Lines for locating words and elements
○ ○ ○ ○
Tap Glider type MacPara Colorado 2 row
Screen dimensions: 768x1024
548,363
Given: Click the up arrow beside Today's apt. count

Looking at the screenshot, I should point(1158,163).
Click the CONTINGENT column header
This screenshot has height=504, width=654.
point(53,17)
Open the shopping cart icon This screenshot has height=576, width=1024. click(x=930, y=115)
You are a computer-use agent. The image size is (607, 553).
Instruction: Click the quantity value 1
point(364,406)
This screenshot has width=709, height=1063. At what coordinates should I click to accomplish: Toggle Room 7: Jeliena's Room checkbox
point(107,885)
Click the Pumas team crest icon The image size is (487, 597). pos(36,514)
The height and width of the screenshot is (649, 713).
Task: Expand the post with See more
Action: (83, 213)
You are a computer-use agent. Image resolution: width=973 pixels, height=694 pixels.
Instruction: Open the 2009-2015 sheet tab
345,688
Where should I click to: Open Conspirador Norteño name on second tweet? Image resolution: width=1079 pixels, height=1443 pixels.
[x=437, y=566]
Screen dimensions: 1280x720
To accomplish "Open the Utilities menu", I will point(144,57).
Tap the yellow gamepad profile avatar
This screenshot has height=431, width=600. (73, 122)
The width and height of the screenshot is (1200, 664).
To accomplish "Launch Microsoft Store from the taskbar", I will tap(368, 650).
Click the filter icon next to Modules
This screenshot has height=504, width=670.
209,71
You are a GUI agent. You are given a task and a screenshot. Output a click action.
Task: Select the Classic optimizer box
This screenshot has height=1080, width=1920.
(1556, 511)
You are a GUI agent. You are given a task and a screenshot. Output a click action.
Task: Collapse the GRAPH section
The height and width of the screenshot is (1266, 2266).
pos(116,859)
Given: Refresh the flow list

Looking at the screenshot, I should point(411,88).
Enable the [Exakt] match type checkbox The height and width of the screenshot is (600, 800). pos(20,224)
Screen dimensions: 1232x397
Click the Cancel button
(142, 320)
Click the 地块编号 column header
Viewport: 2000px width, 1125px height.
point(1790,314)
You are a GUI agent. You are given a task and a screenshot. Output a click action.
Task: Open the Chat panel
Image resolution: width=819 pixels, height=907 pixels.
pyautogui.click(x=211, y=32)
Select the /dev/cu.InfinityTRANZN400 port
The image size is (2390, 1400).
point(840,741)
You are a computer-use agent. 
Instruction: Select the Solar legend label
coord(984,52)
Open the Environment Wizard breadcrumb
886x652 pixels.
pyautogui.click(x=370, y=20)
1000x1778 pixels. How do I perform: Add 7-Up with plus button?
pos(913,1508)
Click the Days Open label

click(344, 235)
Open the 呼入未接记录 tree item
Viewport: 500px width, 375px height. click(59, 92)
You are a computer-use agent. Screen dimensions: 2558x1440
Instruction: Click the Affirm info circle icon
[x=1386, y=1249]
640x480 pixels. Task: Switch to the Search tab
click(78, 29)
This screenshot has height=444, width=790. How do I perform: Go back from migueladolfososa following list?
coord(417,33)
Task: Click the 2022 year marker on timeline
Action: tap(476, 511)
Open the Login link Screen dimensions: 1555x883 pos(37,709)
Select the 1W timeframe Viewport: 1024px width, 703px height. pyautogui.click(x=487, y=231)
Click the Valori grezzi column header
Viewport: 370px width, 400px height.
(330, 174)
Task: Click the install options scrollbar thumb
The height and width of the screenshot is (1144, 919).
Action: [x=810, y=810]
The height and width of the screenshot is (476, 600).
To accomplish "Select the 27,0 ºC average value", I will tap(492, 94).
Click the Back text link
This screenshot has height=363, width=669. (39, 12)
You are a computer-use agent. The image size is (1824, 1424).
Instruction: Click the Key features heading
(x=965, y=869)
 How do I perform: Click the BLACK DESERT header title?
○ ○ ○ ○
• [Aim of the exercise]:
Rewrite every one of these lines, replacing "shopping cart icon" with "basket icon" and leaving everything else untouched.

• [Response]:
Tap Glider type MacPara Colorado 2 row
Screen dimensions: 768x1024
548,363
Given: Click the up arrow beside Today's apt. count

Looking at the screenshot, I should point(1158,163).
Click the CONTINGENT column header
This screenshot has height=504, width=654.
point(53,17)
Open the basket icon This screenshot has height=576, width=1024. click(x=930, y=115)
You are a computer-use agent. The image size is (607, 553).
Instruction: Click the quantity value 1
point(364,406)
This screenshot has width=709, height=1063. At what coordinates should I click to accomplish: Toggle Room 7: Jeliena's Room checkbox
point(107,885)
Click the Pumas team crest icon The image size is (487, 597). pos(36,514)
The height and width of the screenshot is (649, 713).
Task: Expand the post with See more
Action: (83, 213)
You are a computer-use agent. Image resolution: width=973 pixels, height=694 pixels.
Instruction: Open the 2009-2015 sheet tab
345,688
Where should I click to: Open Conspirador Norteño name on second tweet? Image resolution: width=1079 pixels, height=1443 pixels.
[x=437, y=566]
Screen dimensions: 1280x720
To accomplish "Open the Utilities menu", I will point(144,57).
Tap the yellow gamepad profile avatar
This screenshot has height=431, width=600. (73, 122)
The width and height of the screenshot is (1200, 664).
To accomplish "Launch Microsoft Store from the taskbar", I will tap(368, 650).
Click the filter icon next to Modules
This screenshot has height=504, width=670.
209,71
You are a GUI agent. You are given a task and a screenshot. Output a click action.
Task: Select the Classic optimizer box
This screenshot has height=1080, width=1920.
(1556, 511)
You are a GUI agent. You are given a task and a screenshot. Output a click action.
Task: Collapse the GRAPH section
The height and width of the screenshot is (1266, 2266).
pos(116,859)
Given: Refresh the flow list

Looking at the screenshot, I should point(411,88).
Enable the [Exakt] match type checkbox The height and width of the screenshot is (600, 800). pos(20,224)
Screen dimensions: 1232x397
Click the Cancel button
(142, 320)
Click the 地块编号 column header
Viewport: 2000px width, 1125px height.
point(1790,314)
You are a GUI agent. You are given a task and a screenshot. Output a click action.
Task: Open the Chat panel
Image resolution: width=819 pixels, height=907 pixels.
pyautogui.click(x=211, y=32)
Select the /dev/cu.InfinityTRANZN400 port
The image size is (2390, 1400).
point(840,741)
You are a computer-use agent. 
Instruction: Select the Solar legend label
coord(984,52)
Open the Environment Wizard breadcrumb
886x652 pixels.
pyautogui.click(x=370, y=20)
1000x1778 pixels. How do I perform: Add 7-Up with plus button?
pos(913,1508)
Click the Days Open label

click(344, 235)
Open the 呼入未接记录 tree item
Viewport: 500px width, 375px height. click(59, 92)
You are a computer-use agent. Screen dimensions: 2558x1440
Instruction: Click the Affirm info circle icon
[x=1386, y=1249]
640x480 pixels. Task: Switch to the Search tab
click(78, 29)
This screenshot has height=444, width=790. How do I perform: Go back from migueladolfososa following list?
coord(417,33)
Task: Click the 2022 year marker on timeline
Action: tap(476, 511)
Open the Login link Screen dimensions: 1555x883 pos(37,709)
Select the 1W timeframe Viewport: 1024px width, 703px height. pyautogui.click(x=487, y=231)
Click the Valori grezzi column header
Viewport: 370px width, 400px height.
(330, 174)
Task: Click the install options scrollbar thumb
The height and width of the screenshot is (1144, 919).
Action: [x=810, y=810]
The height and width of the screenshot is (476, 600).
To accomplish "Select the 27,0 ºC average value", I will tap(492, 94).
Click the Back text link
This screenshot has height=363, width=669. (39, 12)
You are a computer-use agent. The image size is (1824, 1424).
Instruction: Click the Key features heading
(x=965, y=869)
 How do I perform: Click the BLACK DESERT header title?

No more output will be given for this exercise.